Exercise =>
Your copy should hold only the lines from the one containing "At what coordinates" through the final line of the entries, exactly as written, with no pictures.

[Stored items from a collection]

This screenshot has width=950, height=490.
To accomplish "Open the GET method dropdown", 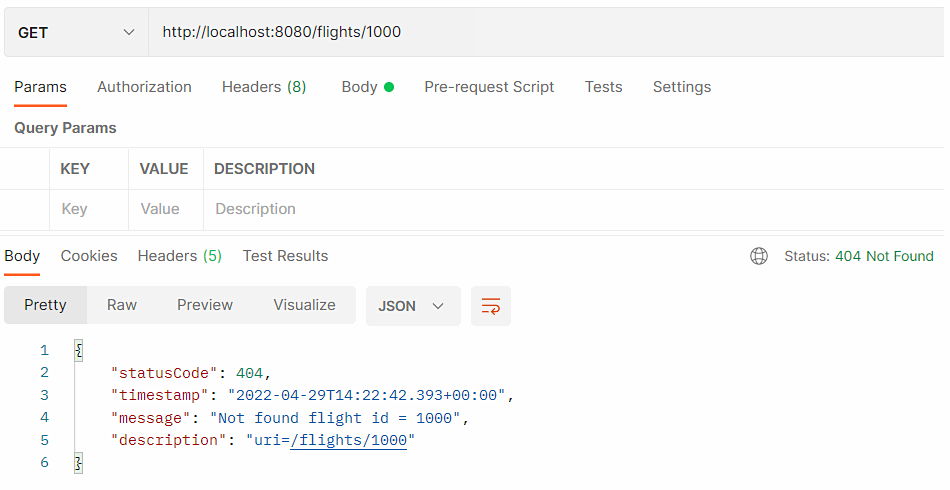I will pos(76,32).

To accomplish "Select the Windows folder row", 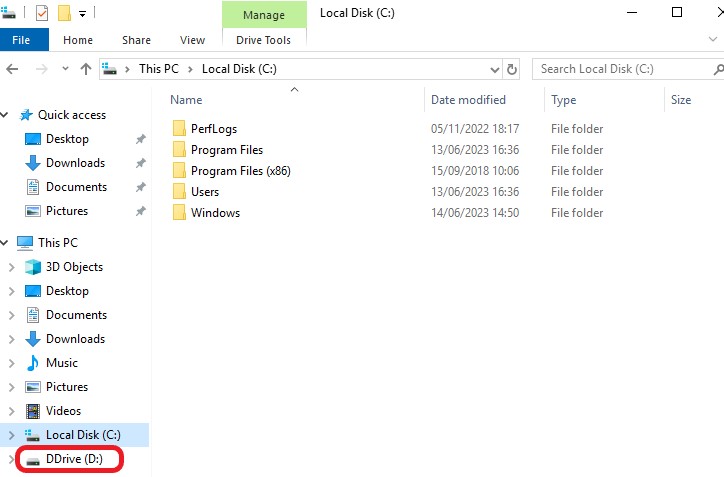I will click(x=215, y=213).
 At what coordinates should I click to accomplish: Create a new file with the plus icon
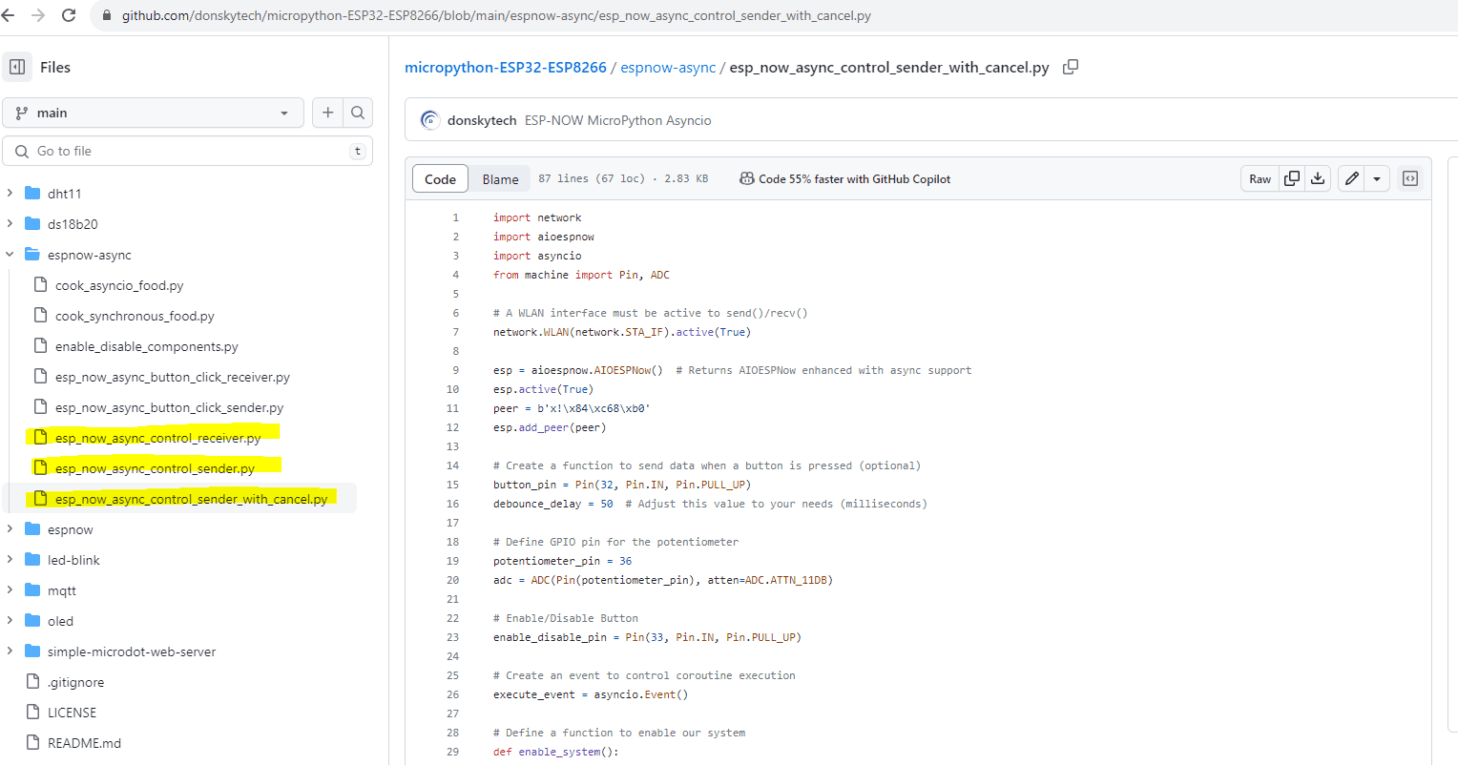(327, 112)
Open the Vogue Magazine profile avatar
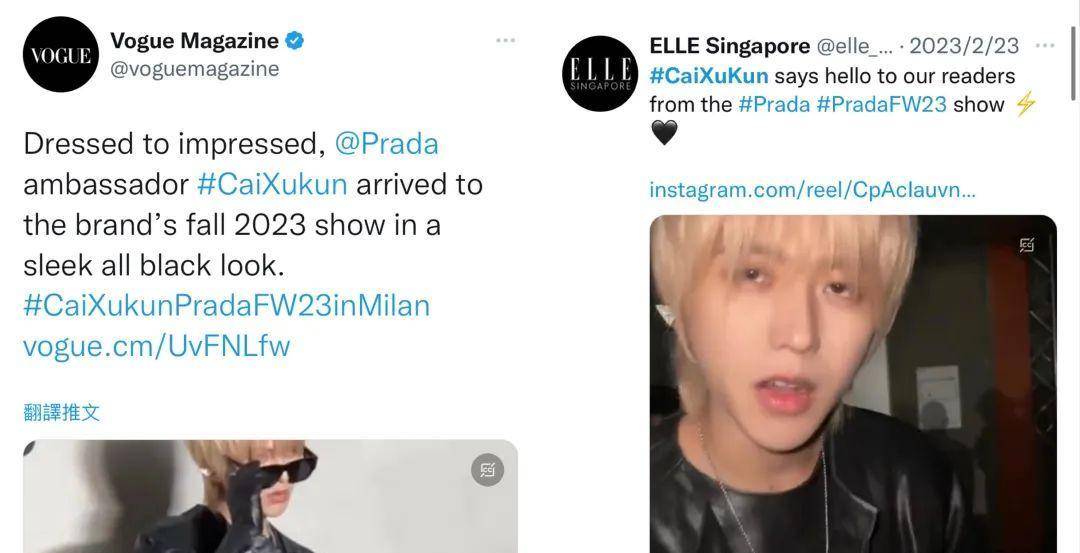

Solution to this exercise =>
 At what coordinates should I click to accomplish: Create a new file with the plus icon
(327, 112)
Open the Vogue Magazine profile avatar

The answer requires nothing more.